▶ _Your objective_
In the excerpt on the World Women's Day debate, what reason does Nicole Höchst give for saying her generation will go down in the history books as "smoke-blowers and women's-pseudo-liberators"? Answer in one to three sentences.

Post-feminist heartland
In the debate on World Women’s Day, the first two speeches were given by Katharina Barley (SPD) and Nadine Schön (CDU) and describe the German progress in terms of gender equality as quite substantial, both historically and in terms of the policies adopted in the foregoing legislative period under an SPD and CDU/CSU coalition government (Bundestag, 2018: 1384–1386, 19/17). However, both note that equality is still far from being achieved. Nicole Höchst of the AfD speaks third, a female catholic and teacher by profession. She begins by thanking her grandmothers, mother, and all ‘[female] fighters (Kämpferinnen) for women’s rights,’ before continuing, Ladies and gentlemen, a reflection on World Women’s Day, an achievement from times when feminism was still [politically] left – let’s look back: our great-grandmothers’ generation gave us the overdue right to vote as women. The generation of our grandmothers rebuilt Germany. They have given us back our homeland. They raised their children themselves, mostly on the side, without help or support. The generation of our mothers has also made a big difference for us women. They have brought us the great freedom to be employed – without the permission of the man. They have brought us the self-determination and taught us to be master over our own bodies. They have truly enabled us to have equal rights as guaranteed by the constitution. And our generation? Well, we will go down in the history books as smoke-blowers and women’s-pseudo-liberators if we continue like this, because you bring intellectual stagnation and social paralysis through gender-equality-totalitarianism. (Bundestag, 2018: 1386, 19/7)

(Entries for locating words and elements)

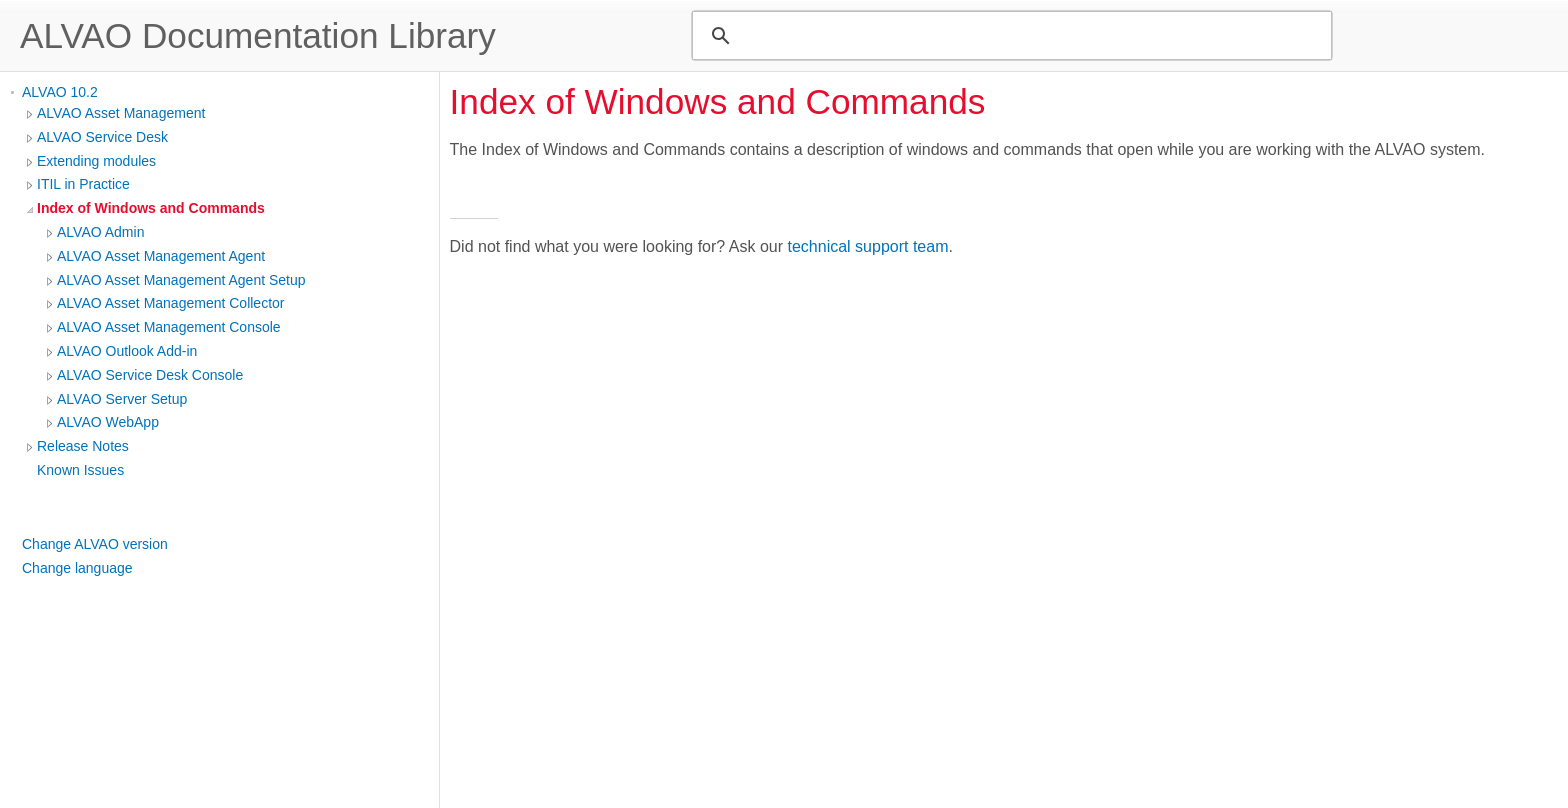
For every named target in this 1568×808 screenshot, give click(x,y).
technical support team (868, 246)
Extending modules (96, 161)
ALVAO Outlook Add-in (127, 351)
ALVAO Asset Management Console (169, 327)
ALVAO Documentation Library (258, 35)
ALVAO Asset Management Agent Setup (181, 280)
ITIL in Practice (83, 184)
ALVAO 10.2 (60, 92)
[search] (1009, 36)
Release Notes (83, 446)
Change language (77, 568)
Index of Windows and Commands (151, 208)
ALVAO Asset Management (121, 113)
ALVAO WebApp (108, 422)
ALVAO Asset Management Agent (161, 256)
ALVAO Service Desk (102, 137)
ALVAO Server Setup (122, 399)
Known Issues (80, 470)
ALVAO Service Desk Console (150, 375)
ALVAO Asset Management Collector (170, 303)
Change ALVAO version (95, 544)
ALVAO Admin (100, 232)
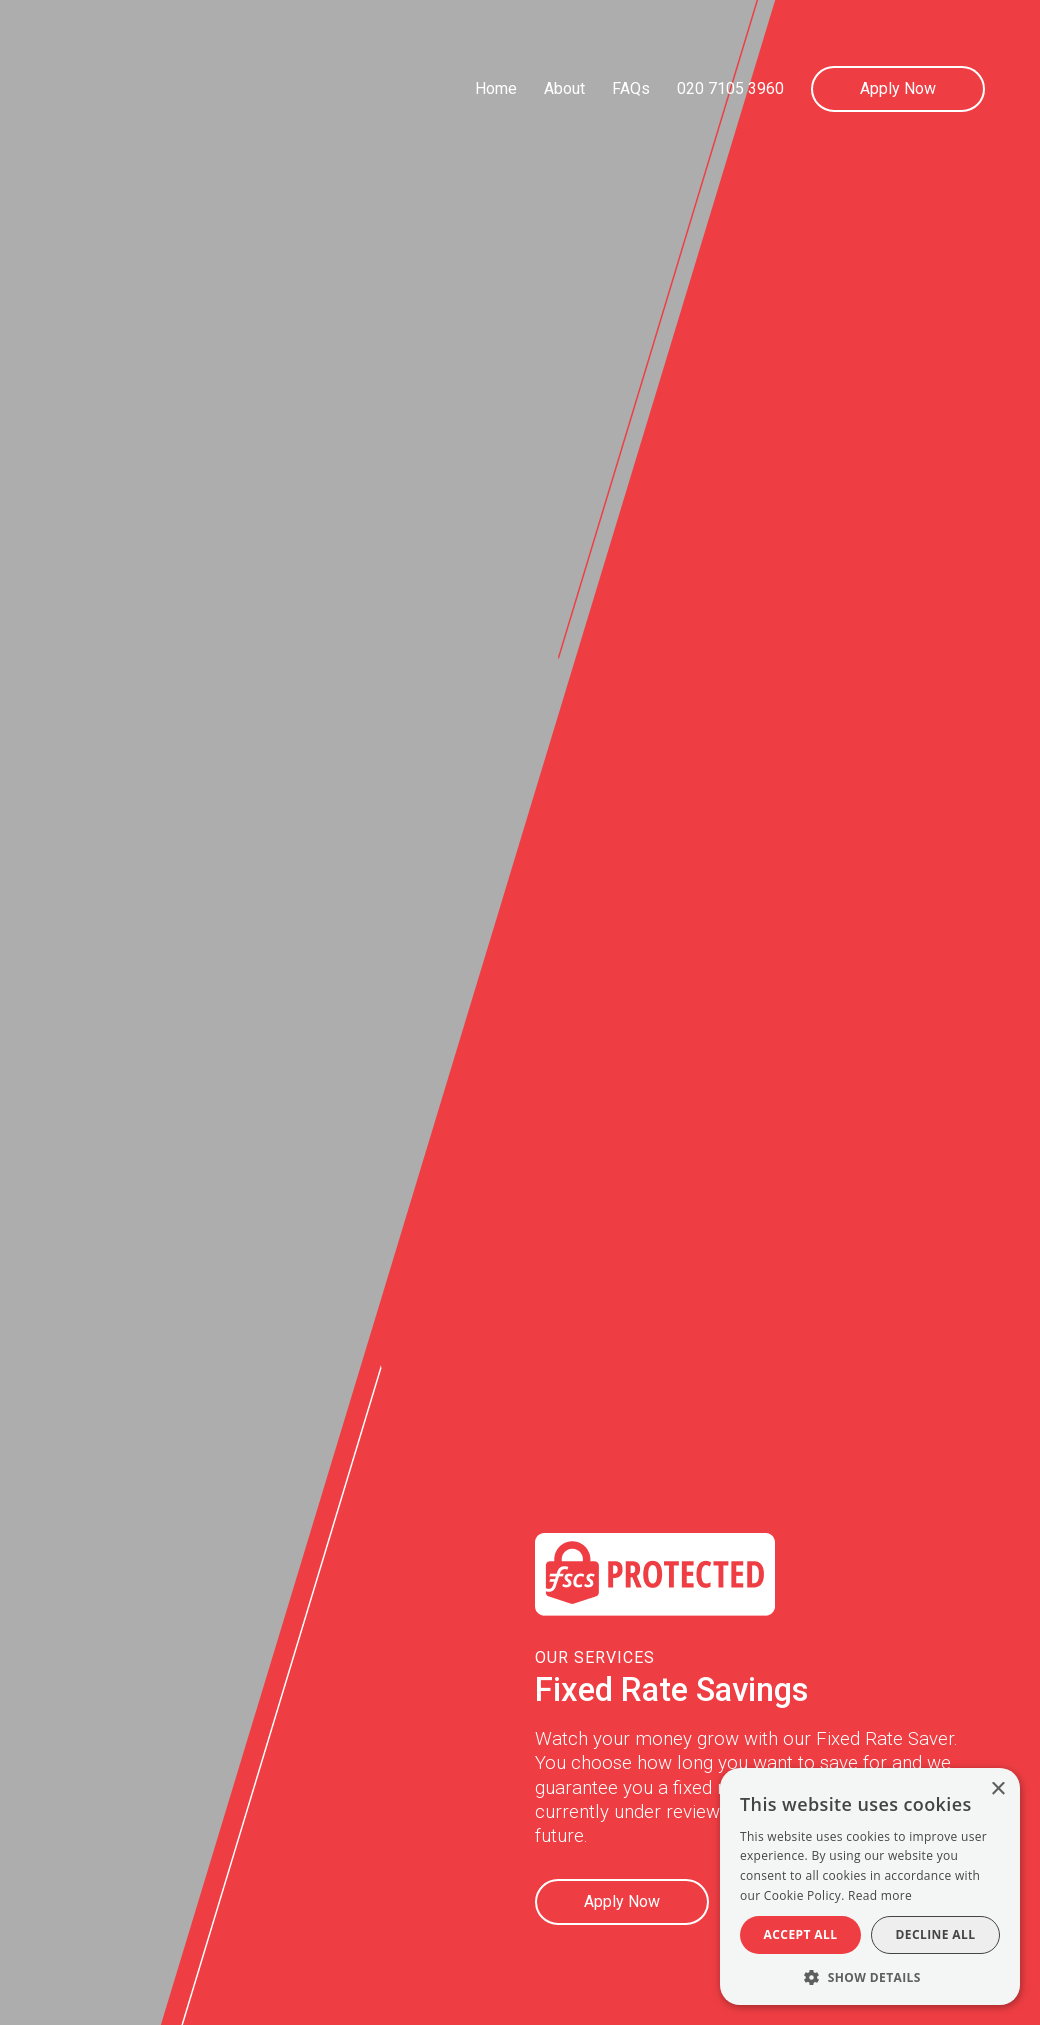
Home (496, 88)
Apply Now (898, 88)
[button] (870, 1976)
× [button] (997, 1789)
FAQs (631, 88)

▶ _Completed exercise_
She says it will happen if things continue as they are, because those she is addressing bring "intellectual stagnation and social paralysis" through what she calls "gender-equality-totalitarianism."